Collect every line below that contains the word "dimensions".

*** Opening Dataset excerpts ***

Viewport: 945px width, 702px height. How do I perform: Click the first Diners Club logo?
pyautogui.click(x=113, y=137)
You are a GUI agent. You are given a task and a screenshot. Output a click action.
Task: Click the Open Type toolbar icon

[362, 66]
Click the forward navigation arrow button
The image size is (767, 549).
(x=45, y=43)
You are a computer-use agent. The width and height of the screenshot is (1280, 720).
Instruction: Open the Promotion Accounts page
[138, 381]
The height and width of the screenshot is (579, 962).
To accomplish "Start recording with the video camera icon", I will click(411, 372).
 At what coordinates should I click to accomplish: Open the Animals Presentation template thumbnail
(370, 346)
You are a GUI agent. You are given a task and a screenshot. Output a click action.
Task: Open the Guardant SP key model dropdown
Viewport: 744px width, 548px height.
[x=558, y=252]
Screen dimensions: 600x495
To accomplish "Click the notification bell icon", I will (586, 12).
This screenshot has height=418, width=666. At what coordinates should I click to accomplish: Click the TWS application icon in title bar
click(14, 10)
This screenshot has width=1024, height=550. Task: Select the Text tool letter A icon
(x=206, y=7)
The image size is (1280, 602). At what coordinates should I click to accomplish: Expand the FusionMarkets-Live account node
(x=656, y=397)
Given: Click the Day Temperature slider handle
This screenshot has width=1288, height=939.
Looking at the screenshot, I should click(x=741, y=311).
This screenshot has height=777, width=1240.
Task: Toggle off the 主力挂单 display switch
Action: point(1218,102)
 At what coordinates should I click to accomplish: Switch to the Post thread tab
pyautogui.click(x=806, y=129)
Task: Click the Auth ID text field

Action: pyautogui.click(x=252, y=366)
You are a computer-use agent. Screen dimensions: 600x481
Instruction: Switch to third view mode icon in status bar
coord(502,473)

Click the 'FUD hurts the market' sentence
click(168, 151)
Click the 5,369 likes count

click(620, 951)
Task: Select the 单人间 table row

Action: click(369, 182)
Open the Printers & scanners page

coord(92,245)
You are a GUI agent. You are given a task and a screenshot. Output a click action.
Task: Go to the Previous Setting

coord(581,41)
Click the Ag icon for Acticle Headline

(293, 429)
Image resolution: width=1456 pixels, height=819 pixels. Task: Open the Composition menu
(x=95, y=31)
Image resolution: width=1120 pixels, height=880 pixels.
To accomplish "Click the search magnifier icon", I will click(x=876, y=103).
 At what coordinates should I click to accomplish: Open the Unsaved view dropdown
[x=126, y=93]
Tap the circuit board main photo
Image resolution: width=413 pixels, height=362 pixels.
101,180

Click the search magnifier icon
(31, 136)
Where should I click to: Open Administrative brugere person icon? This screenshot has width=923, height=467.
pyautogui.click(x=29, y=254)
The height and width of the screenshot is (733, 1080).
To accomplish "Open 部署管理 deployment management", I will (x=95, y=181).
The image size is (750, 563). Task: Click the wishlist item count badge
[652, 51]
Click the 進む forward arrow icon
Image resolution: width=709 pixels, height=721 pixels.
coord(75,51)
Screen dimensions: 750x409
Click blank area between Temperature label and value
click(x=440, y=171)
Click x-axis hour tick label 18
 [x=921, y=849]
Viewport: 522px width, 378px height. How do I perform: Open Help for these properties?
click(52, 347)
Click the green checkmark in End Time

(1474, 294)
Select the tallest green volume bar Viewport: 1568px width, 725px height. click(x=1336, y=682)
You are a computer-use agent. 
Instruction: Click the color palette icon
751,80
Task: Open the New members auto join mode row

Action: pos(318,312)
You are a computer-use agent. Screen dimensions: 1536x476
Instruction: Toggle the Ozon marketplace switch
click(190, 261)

*** Closing Dataset excerpts ***

## Answer section
Screen dimensions: 600x495
You are a computer-use agent. Screen dimensions: 600x481
Screen dimensions: 750x409
You are a computer-use agent. Screen dimensions: 1536x476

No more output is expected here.